[PASSAGE Boundary: Start]

# My queen flew away



## Original Cookie (Aug 23, 2015)

I am a new bee keeper with two hives. One of my hives was nasty and getting worse. I went through it (which was very intimidating) and found no brood. I purchased a mated queen and set her in under the inner cover for three days. On the fourth I found the candy plug almost chewed through but was advised to let her out. I did this and she flew off the hive. The other bees were friendly to her. I'm really afraid I blew it and she's gone. This happened yesterday. I'm worried because I live in Southern Maine and I haven't mite treated the hive yet. I am using mite away pads and the temperatures have to be between 50 and 80 which they are now but I don't know how much longer. I don't want to do that before the queen is installed and laying. I also realize it is getting late in the year to requeen. How long should I wait to see if she came back and is laying? I read somewhere that sometimes the new queen will come back but I don't know how she could have had time to orient to the hive. I'm not good at recognizing her so its possible she could have gone in but I don't think so. Any suggestions out there? The hive is still pretty hot. Whenever I go out to feed my chickens about 100 yards away several of them come and try to sting me. I have to wear a veil.


----------



## aunt betty (May 4, 2015)

A mated queen can fly but usually she goes down at a 45 degree angle and lands 4-5 feet away. If you look in the yard for a wad of bees, you found her. Sorry you didn't know this sooner. 
If you found no wad of bees in the yard, probably she went in. She should start laying soon if she is and maybe is already. I've had the same thing happen so do not beat yourself up.


----------



## Original Cookie (Aug 23, 2015)

I didn't find a wad of bees so maybe she did. That's really good to know. When will I be able to see eggs if she's in there? Did you find yours when she flew?


----------



## JRG13 (May 11, 2012)

A caged queen can fly just fine since she hasn't been laying for awhile.....

[PASSAGE Boundary: End]

= REQUIRED ACTIONS =
(A) Answer these questions from the beekeeping thread, one answer a line, marked as the questions are:
(i) For how many days was the purchased queen kept under the inner cover?
(ii) According to aunt betty, how far away does a flying mated queen usually land?
(iii) Between what temperatures must the mite treatment be used?
(B) Continue the beekeeping thread from its final post.
The listing that follows has no connection to the beekeeping thread.

[RECORDS PROVIDED Boundary: Start]

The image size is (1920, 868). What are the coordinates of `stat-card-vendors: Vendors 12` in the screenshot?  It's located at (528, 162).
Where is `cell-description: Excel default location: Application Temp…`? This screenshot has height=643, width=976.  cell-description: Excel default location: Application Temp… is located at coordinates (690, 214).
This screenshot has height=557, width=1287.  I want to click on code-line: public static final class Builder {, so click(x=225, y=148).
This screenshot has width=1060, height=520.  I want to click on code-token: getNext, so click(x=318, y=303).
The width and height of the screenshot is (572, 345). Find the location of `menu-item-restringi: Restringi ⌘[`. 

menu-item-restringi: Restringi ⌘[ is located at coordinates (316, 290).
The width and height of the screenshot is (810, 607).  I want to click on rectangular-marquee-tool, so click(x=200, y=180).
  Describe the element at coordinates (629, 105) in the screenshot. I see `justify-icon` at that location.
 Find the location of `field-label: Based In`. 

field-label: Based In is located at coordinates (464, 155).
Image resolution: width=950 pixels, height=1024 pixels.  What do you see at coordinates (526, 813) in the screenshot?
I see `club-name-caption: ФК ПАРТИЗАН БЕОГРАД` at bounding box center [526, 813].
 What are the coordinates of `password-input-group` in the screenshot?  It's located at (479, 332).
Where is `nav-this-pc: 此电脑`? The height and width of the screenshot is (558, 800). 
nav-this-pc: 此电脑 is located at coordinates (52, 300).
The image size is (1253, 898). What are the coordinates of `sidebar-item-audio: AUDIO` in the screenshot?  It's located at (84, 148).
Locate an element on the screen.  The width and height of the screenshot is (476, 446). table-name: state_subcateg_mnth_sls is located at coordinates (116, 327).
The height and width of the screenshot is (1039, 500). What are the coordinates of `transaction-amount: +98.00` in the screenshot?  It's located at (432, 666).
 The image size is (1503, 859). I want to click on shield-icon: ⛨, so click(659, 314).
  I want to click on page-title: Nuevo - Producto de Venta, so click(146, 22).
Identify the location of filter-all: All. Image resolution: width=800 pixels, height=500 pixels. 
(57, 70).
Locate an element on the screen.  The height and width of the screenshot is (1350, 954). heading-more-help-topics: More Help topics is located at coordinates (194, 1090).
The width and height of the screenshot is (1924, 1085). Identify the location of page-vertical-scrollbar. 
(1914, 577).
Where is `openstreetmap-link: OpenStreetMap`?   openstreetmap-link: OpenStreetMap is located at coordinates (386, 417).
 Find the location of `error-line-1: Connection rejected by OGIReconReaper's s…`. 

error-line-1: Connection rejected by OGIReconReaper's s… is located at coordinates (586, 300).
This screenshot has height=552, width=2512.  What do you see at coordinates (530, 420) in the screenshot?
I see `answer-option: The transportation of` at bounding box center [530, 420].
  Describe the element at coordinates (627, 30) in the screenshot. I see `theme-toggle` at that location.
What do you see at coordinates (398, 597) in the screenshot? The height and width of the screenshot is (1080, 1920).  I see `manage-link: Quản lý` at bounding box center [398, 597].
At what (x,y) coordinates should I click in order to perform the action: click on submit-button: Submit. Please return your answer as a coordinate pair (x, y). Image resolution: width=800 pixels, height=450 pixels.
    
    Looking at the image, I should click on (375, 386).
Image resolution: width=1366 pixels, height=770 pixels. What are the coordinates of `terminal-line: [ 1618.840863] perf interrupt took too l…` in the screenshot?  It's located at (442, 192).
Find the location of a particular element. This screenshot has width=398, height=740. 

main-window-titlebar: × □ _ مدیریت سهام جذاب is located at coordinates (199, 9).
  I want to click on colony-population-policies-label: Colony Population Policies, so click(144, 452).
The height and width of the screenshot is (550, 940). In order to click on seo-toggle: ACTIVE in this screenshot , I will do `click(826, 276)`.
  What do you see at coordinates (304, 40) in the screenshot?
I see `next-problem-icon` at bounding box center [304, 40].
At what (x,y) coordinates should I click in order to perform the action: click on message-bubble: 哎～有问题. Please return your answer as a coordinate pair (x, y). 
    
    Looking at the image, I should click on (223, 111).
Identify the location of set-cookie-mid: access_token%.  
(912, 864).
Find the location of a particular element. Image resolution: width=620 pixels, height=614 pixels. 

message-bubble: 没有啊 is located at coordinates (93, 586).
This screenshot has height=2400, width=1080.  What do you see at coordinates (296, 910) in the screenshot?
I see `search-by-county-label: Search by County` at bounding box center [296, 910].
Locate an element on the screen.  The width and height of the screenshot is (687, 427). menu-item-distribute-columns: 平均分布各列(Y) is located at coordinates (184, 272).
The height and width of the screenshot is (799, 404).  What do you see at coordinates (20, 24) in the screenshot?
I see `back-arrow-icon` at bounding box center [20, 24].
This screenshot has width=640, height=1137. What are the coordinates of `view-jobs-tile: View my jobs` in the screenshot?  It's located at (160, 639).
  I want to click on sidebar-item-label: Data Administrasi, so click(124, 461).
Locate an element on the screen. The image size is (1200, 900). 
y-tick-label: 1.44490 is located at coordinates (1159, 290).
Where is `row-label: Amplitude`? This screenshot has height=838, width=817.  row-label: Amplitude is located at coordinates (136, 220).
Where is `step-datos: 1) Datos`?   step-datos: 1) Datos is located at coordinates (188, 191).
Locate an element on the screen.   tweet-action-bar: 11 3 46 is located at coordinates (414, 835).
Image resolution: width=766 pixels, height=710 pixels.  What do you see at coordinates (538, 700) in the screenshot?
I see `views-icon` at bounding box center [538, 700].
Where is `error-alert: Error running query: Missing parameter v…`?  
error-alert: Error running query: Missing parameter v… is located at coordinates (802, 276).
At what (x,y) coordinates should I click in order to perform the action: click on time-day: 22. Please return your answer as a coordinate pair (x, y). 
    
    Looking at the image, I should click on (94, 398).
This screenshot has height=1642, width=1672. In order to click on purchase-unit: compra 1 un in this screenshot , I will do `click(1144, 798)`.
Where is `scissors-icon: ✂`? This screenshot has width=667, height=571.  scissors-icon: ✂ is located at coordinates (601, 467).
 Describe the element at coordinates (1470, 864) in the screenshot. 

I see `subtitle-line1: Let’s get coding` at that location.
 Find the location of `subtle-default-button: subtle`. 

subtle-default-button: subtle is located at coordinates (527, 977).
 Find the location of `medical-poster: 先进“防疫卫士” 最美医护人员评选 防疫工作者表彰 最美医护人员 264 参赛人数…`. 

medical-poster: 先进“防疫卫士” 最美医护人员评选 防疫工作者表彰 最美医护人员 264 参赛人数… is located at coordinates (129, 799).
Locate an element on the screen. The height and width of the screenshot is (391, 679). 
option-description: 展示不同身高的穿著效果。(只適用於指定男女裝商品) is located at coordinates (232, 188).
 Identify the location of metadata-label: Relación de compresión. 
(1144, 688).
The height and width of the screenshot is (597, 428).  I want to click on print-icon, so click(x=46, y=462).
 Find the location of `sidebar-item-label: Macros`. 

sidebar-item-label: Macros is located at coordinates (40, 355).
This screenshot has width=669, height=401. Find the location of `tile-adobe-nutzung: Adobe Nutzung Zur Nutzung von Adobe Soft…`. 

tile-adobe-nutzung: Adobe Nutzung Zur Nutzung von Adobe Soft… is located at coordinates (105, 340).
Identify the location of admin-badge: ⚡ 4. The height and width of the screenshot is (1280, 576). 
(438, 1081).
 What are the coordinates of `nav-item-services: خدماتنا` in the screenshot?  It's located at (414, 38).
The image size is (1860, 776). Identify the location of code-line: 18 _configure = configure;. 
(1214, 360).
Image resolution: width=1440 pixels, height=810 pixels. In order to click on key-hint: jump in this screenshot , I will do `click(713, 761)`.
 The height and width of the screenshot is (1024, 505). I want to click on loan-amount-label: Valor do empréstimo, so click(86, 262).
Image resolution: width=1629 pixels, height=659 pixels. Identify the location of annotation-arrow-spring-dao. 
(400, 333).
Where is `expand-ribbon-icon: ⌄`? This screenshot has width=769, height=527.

[RECORDS PROVIDED Boundary: End]

= EXERCISE ANSWERS =
(A)
(i) Three days.
(ii) 4-5 feet away.
(iii) Between 50 and 80.

(B)
----------



## Agis Apiaries (Jul 22, 2014)

Original Cookie said:


> ... but was advised to let her out.


Probably the most frequently offered piece of terrible advice. If you don't find her and have to get a new queen, let the bees release her. Remove the cork to expose the candy plug or, if there isn't a candy plug, put a mini-marshmallow in the hole, put the cage in the center of the hive between two frames with the screen exposed to the other bees and the candy down, and leave them alone for at least a week.


----------



## Original Cookie (Aug 23, 2015)

How long do I need to wait then to know if she's in there?


----------



## MartinW (Feb 28, 2015)

My advice. Order a second queen. When she arrives check to see if hive is queen-right. If no, introduce new queen. If yes, sell queen to someone in your bee club or Craig's list. Michael Palmer has a video on how to test for the presence of a queen in case you're worried the new queen is there but won't start laying this late in the season. Good luck.


----------



## Original Cookie (Aug 23, 2015)

Do you know where I can order one from? Especially this late in the season?


----------



## e-spice (Sep 21, 2013)

Strachen Apiaries still has some as of yesterday.


----------



## aunt betty (May 4, 2015)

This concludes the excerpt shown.